Answer: "pic-a-shoe"


----------



## SoupyC (Jun 24, 2008)

Kill It With Fire!


----------



## TattooedGreenMan (Nov 4, 2008)

Thanks guys for the commemnts they really had me giggling. But seriously I think this guy went way to far. Now I need to find a Hello Kitty one. LOL


----------



## Shogun_Nate (Aug 2, 2008)

Sweet Gork 'n Mork! I thought Hello Kity Sisters of Battle were bad enough... That's just...eeeeeeeevil :shok:! Still, it looks well made, good conversion work and a nice paint job. It's still a pokemon though...:shok:

Good luck and good gaming,

Nate


----------



## Djinn24 (Jan 12, 2008)

Oh wow.... I wonder what his orks are painted up as?


----------



## BrotherYorei (May 9, 2009)

Why?!?! Ohhh Whyyyyyy!!!!!!!!!!!!!!!!!????????????????


----------



## wombat_tree (Nov 30, 2008)

Is it just me or is that a Grue on its back?


----------



## Shogun_Nate (Aug 2, 2008)

Bad Moonz of course. Only they would take a perfectly good stompa and muck it up by painting it yellow on top of making it 'feeerzum'. That's what happens when orks gotz more teef den senze!

Good luck and good gaming,

Nate


----------



## Liber Heresius (May 10, 2009)

:0 Look guys it's pikachu, it's ... cute?

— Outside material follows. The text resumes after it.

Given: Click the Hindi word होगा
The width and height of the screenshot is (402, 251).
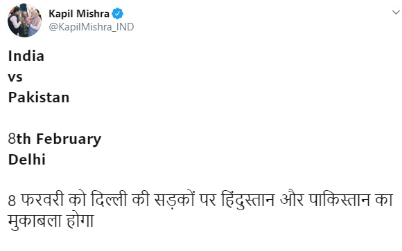Looking at the screenshot, I should (80, 220).
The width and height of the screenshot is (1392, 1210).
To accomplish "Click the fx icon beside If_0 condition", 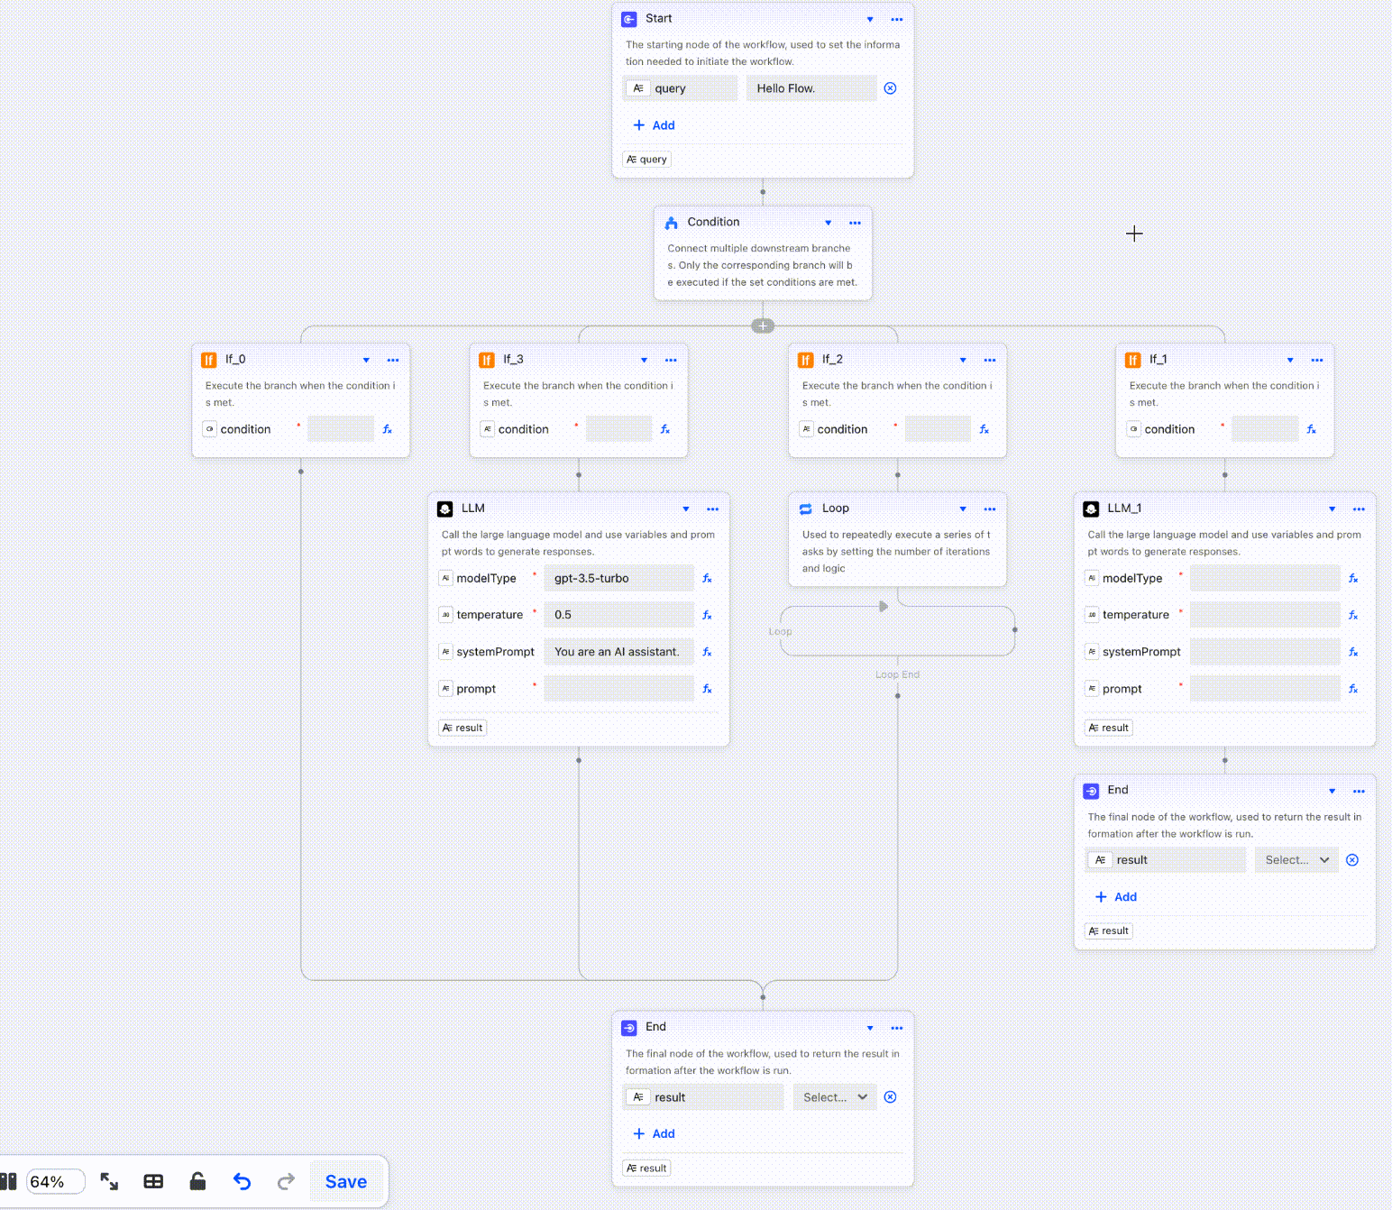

I'd still run though.


----------



## Veritax (Sep 20, 2008)

What do you say.........


----------



## Pirate Metal Troy (Jun 2, 2008)

i STILL play pokemon...i think it deserves a pokeball styled vortex template.


----------



## Inquisitor Einar (Mar 6, 2009)

That.. 'thing'... is.. disturbing...

It's a very well made conversion.. it's just... scary..


----------



## Asmodeun (Apr 26, 2009)

Yep seems like it


----------



## Epic Fail (Jun 23, 2008)

I can just hear teh giant speakers chanting "pika-pika" in a gravelly ork nob voice.


----------



## jetstreamnz (Jun 9, 2009)

I know how it can be defeated.










They will destroy it from the inside.


----------



## Tigirus (Apr 13, 2008)

SoupyC said:


> Kill It With Fire!


You Fool! everyone know fire only does regular damage against electric types, you want to kill it with a ground type move, like earthquake.

this totally calls for someone making a golem stompa, or a onyx tyranid.


----------